Microsoft has finally explained what caused Xbox 360's red ring of death

Xbox 360 fans will know exactly how painful this infamous error was.

The Xbox 360 was a simply magnificent console, but it was always haunted by the spectral 'red ring of death'.

This error code saw three lights on your Xbox 360's power button flashing red to let you know that it had a fatal error, and for many people it was the death of their console.

It could be repaired, and many people did send their consoles away for that process, but the issue was so widespread that it basically entered into folklore.

Koichi Kamoshida / Staff / Getty

For the longest time, there were loads of rumors about what exactly caused the problem - these often came with nonsense solutions you could try, like wrapping your console in towels before turning it on.

In 2021, though, a documentary series looking at the history of Xbox included a snippet that actually explained the real cause of the problem.

The documentary was called Power On: The Story of Xbox, and featured loads of the people involved in the console's design and marketing, and the red ring of death couldn't not come up.

Most people thought that it was basically an overheating issue, but the reality was a little more complicated than this, it turns out.

Former head of Xbox Peter Moore clarified that it wasn't so much purely overheating - rather, the problem arose when the 360 got very hot and then cooled down too quickly. This would put a heavy load on the system and it could just die, displaying the red ring of death.

More detail came from hardware engineer Leo Del Castillo: “The breakthrough came when we understood that the connections that were being broken were not located on the motherboard, but they were actually located inside the components.

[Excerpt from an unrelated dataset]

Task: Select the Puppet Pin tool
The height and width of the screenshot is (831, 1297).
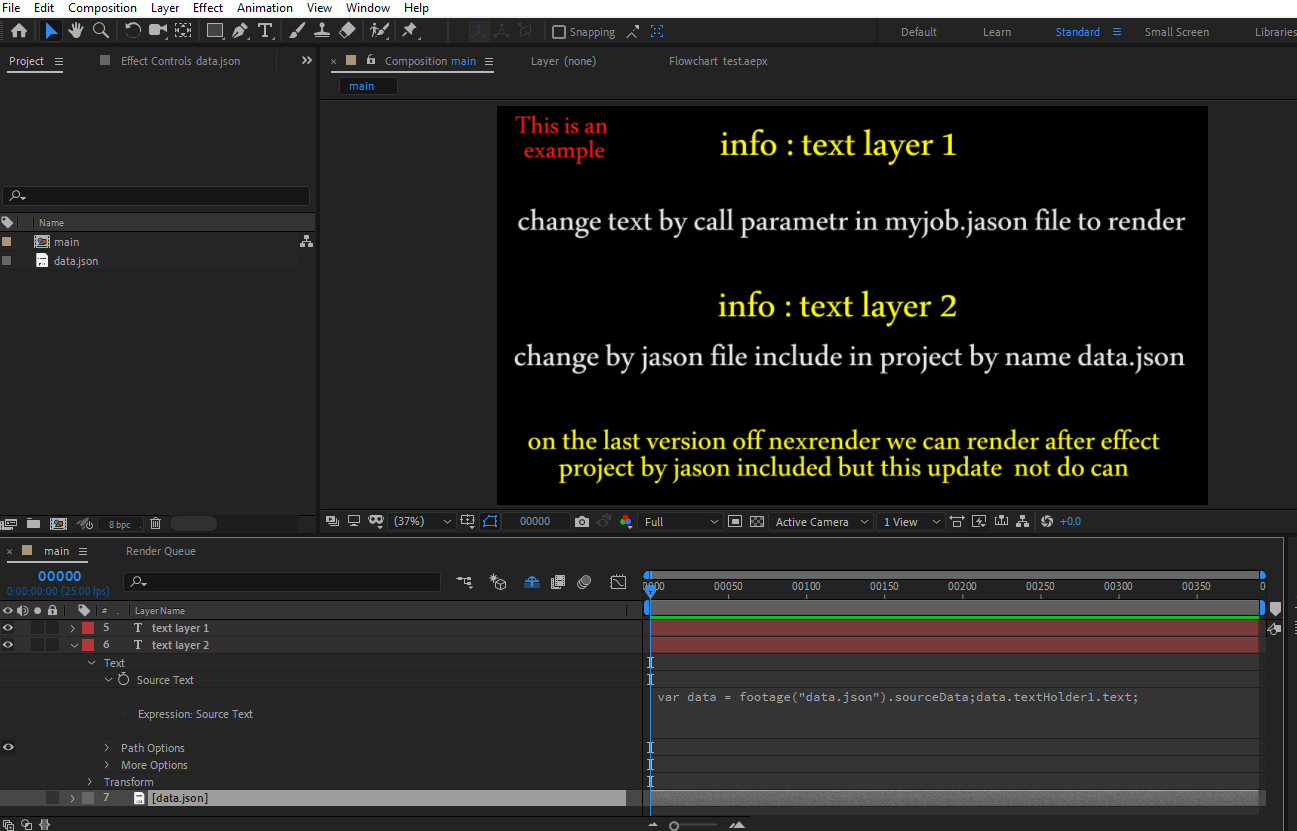Action: pos(409,31)
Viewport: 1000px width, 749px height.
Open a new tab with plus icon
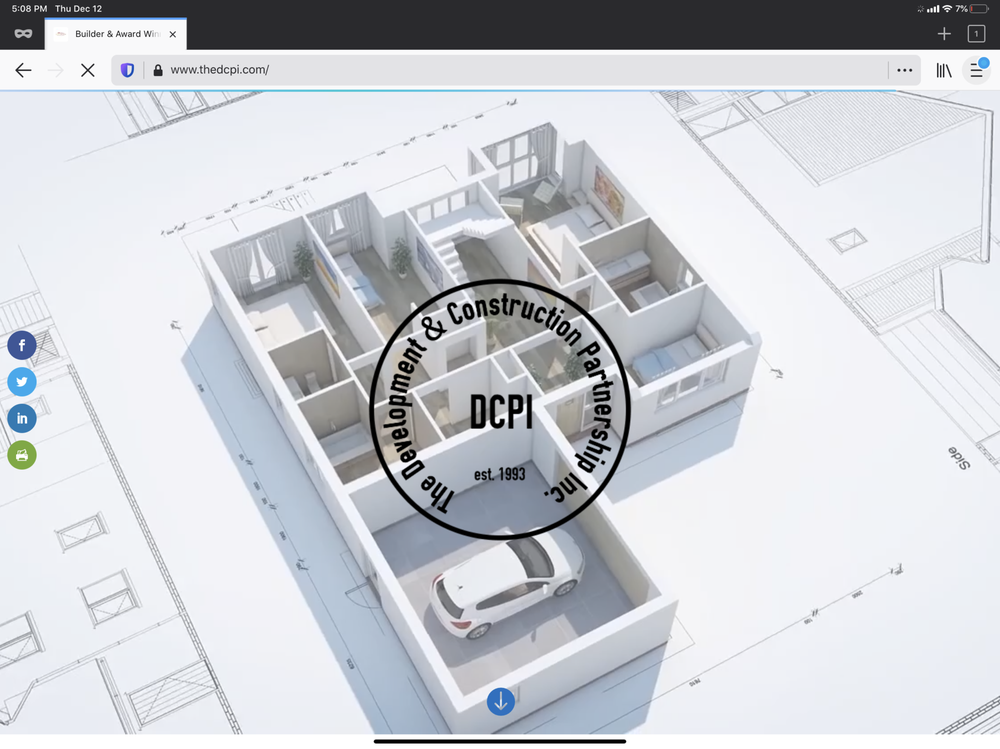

"The reason it was breaking was thermal, but it wasn't because of peak temperature. It was because when the unit would get hot and then cold, hot and then cold, every time it did that it would stress the connection".

Now, depending on your interests that might either be a fascinating explanation or a little difficult to get your head around, but it's great to finally know what caused this infamous issue.

Microsoft did get a handle on the problem decently at the time, too - multiple versions of the Xbox 360 eventually came out, getting smaller each time, with the red ring of death becoming less and less common.

Some of us were lucky enough to never have it happen - something we remain grateful for to this day.